ISSN 1470-3947 (print) | ISSN 1479-6848 (online)

Endocrine Abstracts (2011) 25 CM1.3

The management of Graves' ophthalmopathy and dermopathy

Luigi Bartalena


University of Insubria, Varese, Italy.


Extrathyroidal manifestations of Graves’ disease include eye disease (Graves’ ophthalmopathy, GO), dermopathy (also known as pretibial myxedema) and nail changes (acropachy). While about 50% of Graves’ patients are affected with mild to moderately severe GO, dermopathy is present only in 1–4% of cases, and acropachy in 0.1–0.4%.

Management of GO represents a complex and unresolved problem, and the treatment outcome is frequently unsatisfactory both to the patient and the physician. Medical treatment is often followed by rehabilitative surgery, including orbital decompression, squint surgery, eyelid surgery. An aggressive medical treatment is indicated only when GO is active, i.e. in the inflammatory phase of the disease. Mild active GO usually does not require a specific treatment but only local measures such as artificial tears, ointments, dark lenses, prisms (for mild diplopia), and general measures, such as refrain from smoking. If however the quality of life is severely affected, the patient can be admitted to active treatment as for moderate-to-severe cases. First-line treatment for moderate-to-severe and active GO is represented by glucocorticoids. The latter can administered via the oral route or the i.v. route. Randomized clinical trials have shown that the i.v. route is more effective and, in general, better tolerated. Severe side effects may however occur. Accordingly, this treatment should preferably be performed in specialized centres under strict surveillance. There is no evidence as to the optimal regimen. A commonly used schedule consists of 12 weekly slow infusion, with a cumulative dose of 4.5–5 g methylprednisolone. Some evidence suggests that a cumulative dose <8 g per cycle is associated with a low risk of hepatotoxicity. Unfortunately, treatment outcome is not always favourable. If response is not satisfactory and GO is still active, treatment options include a second course of i.v. glucocorticoids associated with orbital radiotherapy, or oral glucocorticoids combined with cyclosporine. A promising drug for GO (and Graves’ hyperthyroidism) is rituximab, but randomized clinical trials on the use of this drug are lacking.
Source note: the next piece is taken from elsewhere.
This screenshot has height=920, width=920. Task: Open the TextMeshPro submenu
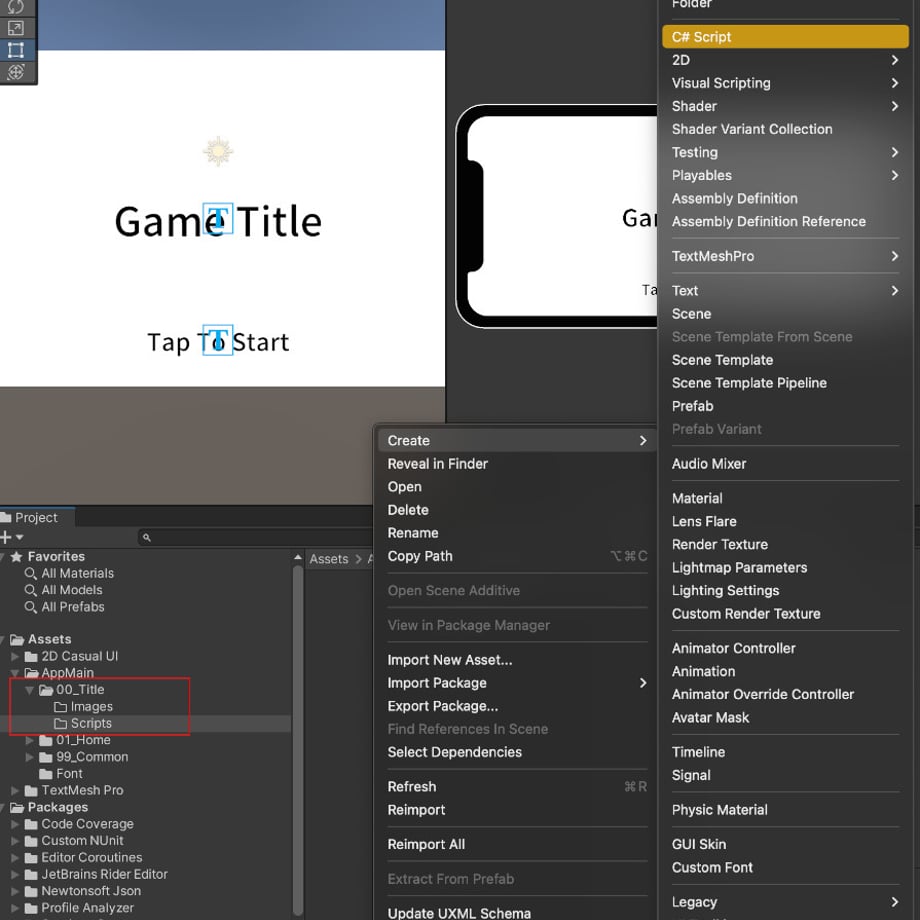tap(785, 256)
In cases of sight-threatening GO (mostly due to dysthyroid optic neuropathy), i.v. methylprednisolone at very high doses (1 g for three consecutive days, to be repeated on the next week) is the first-line treatment. If the response is absent or poor within 2 weeks, the patient should be promptly submitted to orbital decompression. Rehabilitative surgery, if needed, should be performed after GO has been inactive for at least 6 months. If more than one operation is required, orbital decompression, squint surgery and eyelid surgery should be performed in this sequence.

Dermopathy usually occurs in patients who also have severe GO. In mild-to-moderate forms topical steroid ointment with sealing cover (steroid occlusive dressing technique) for at least 4–6 weeks is the treatment of choice, but the long-term benefit of this treatment remains to be clearly determined. Systemic glucocorticoids are rarely employed, unless they are used for the concomitant GO. High-dose i.v. immunoglobulins, octreotide and plasmapheresis have occasionally been used for severe cases of dermopathy with some success, but evidence on the real effectiveness of these treatments is scant. Surgical excision has been reported in elephantiasic forms of dermopathy, but it is usually not recommended because of the high recurrence rates.